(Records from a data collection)
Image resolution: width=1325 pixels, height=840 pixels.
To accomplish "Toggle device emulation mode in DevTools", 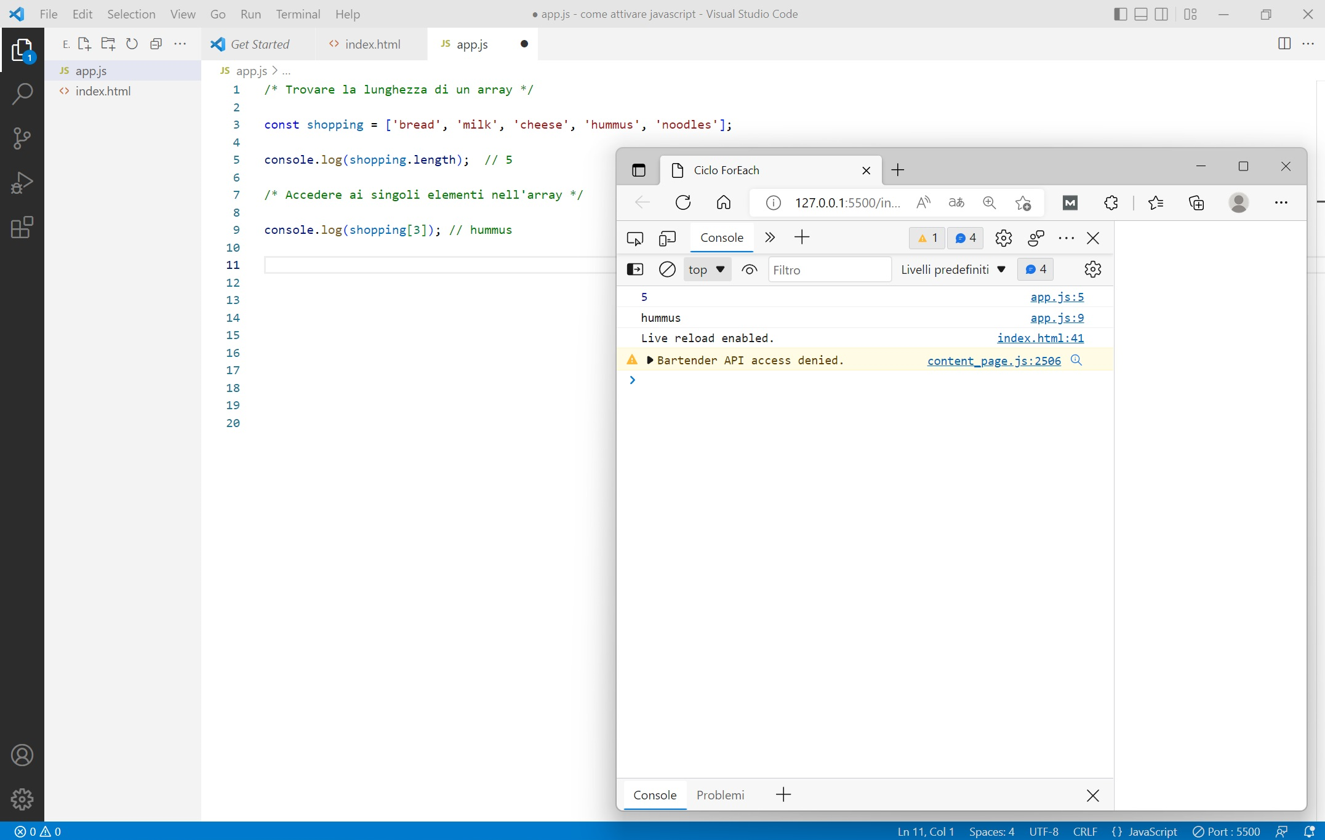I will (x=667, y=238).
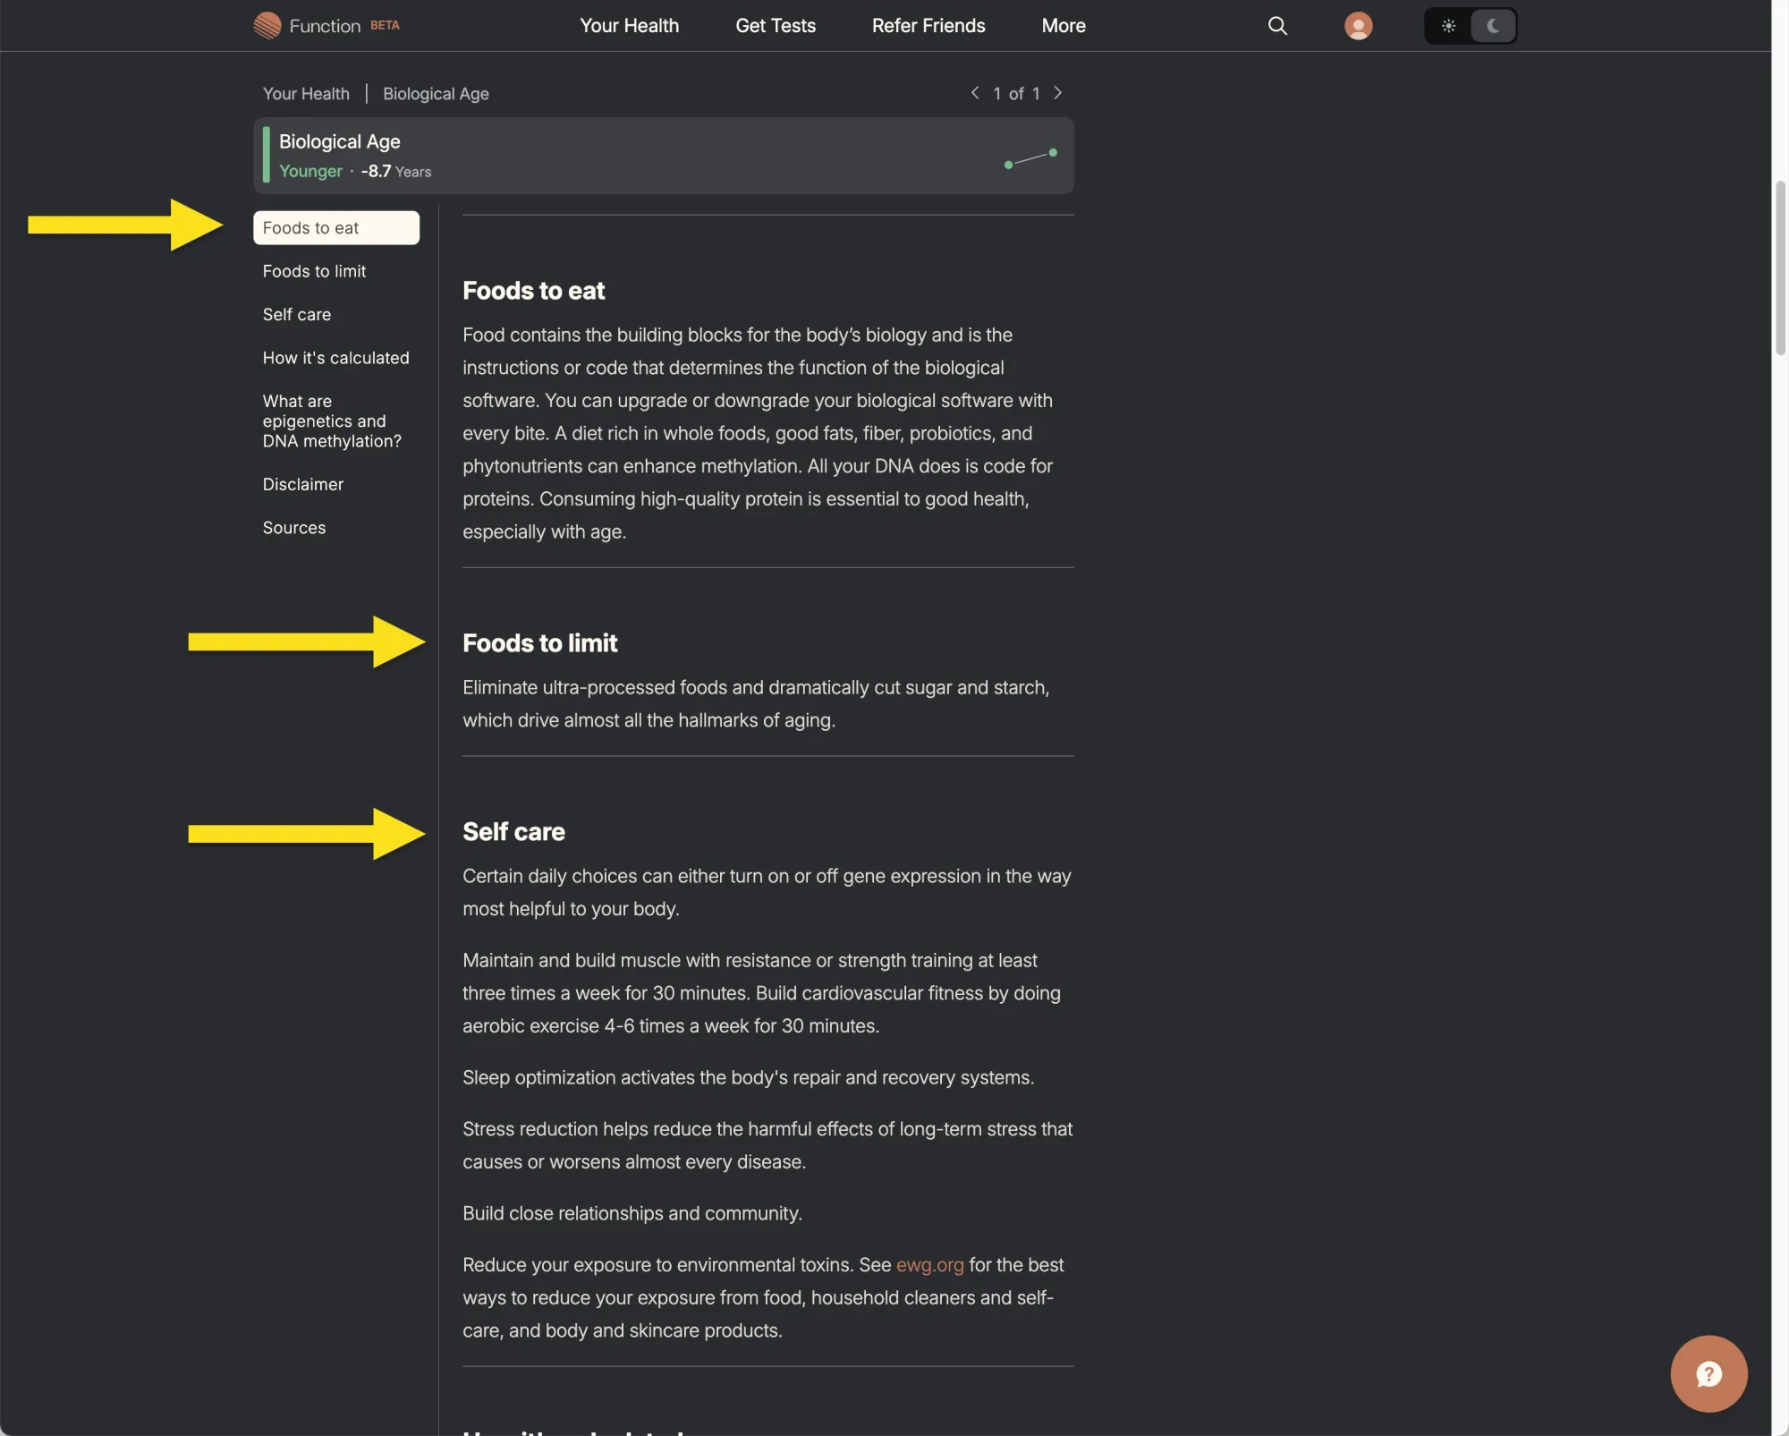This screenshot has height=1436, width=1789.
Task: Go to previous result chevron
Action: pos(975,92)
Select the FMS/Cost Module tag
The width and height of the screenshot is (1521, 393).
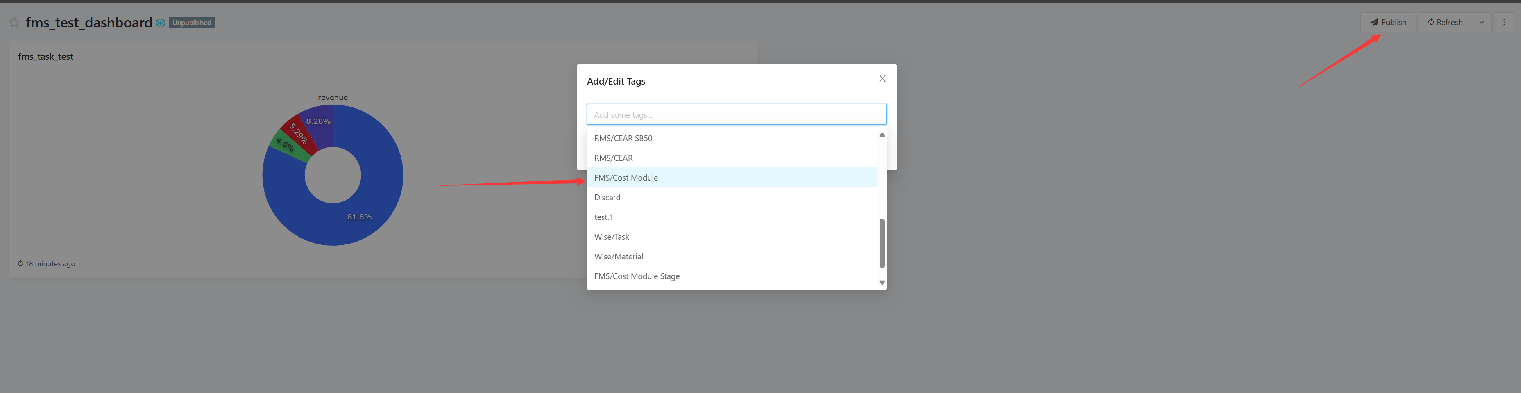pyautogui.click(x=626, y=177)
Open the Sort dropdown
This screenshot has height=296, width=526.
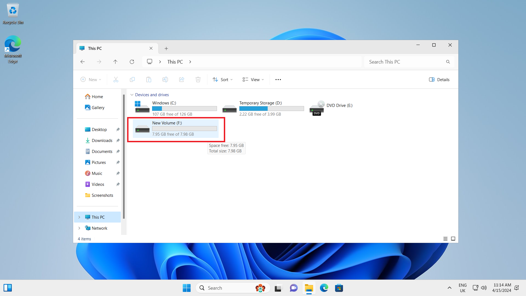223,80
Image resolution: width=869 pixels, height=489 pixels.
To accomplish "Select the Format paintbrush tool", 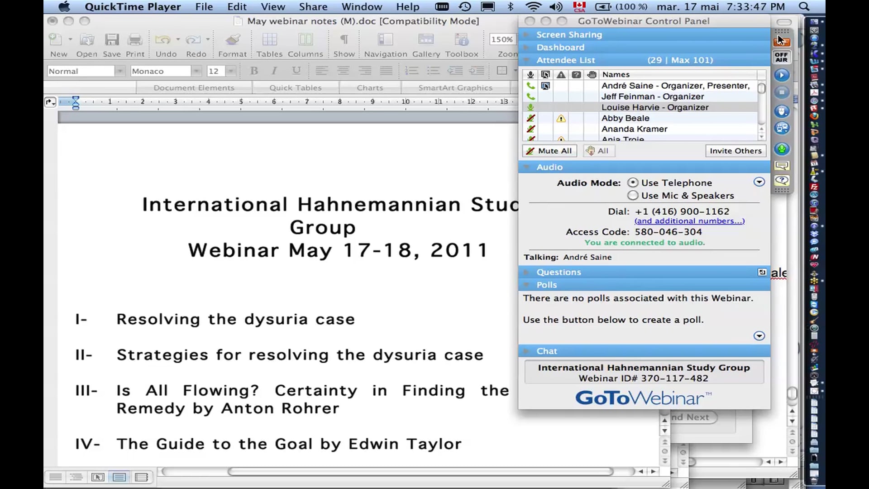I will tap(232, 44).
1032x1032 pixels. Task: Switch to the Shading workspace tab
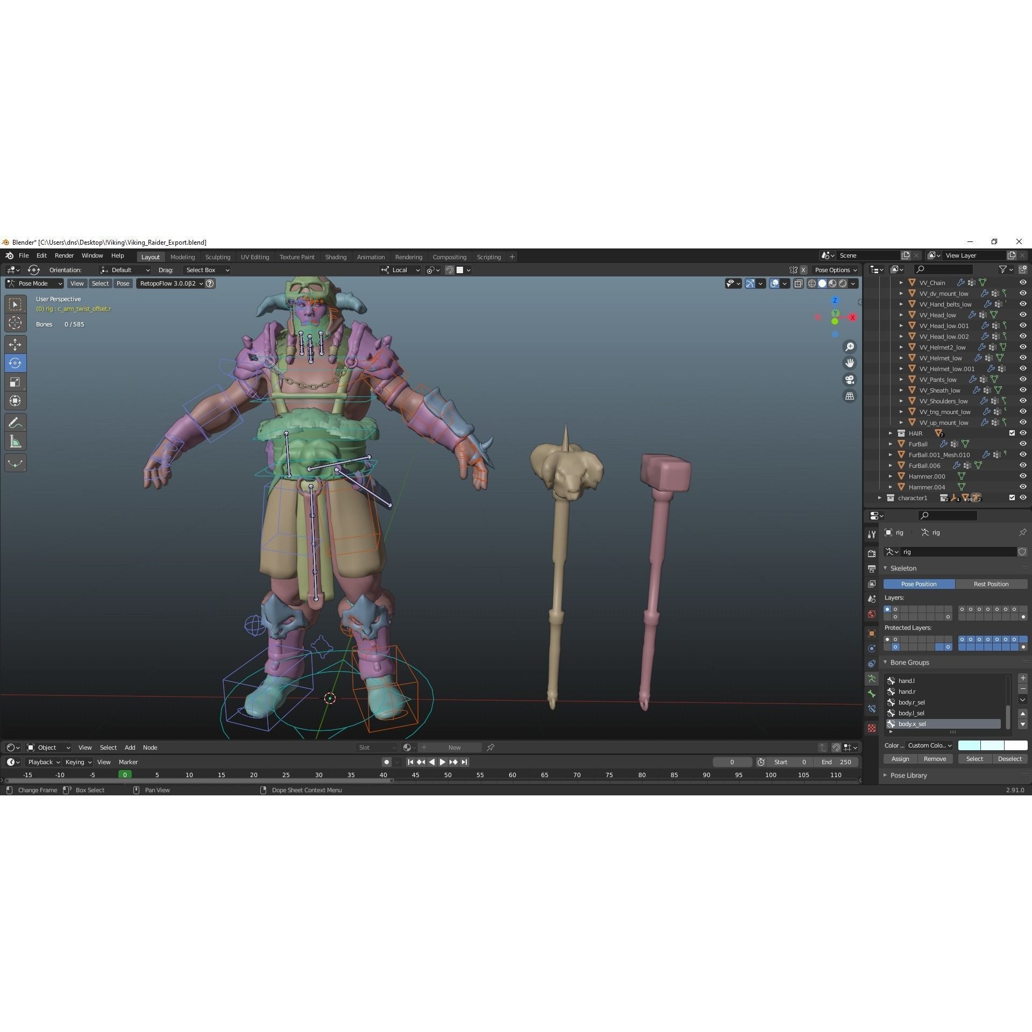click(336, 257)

=== YOUR INSTRUCTIONS ===
Give back exactly the lines above that run from the one with "The width and" to the one with "Image resolution: width=869", including both, with the pictures left out.

=== RESPONSE ===
The width and height of the screenshot is (1521, 393).
pyautogui.click(x=626, y=177)
Open the Sort dropdown
This screenshot has height=296, width=526.
223,80
Image resolution: width=869 pixels, height=489 pixels.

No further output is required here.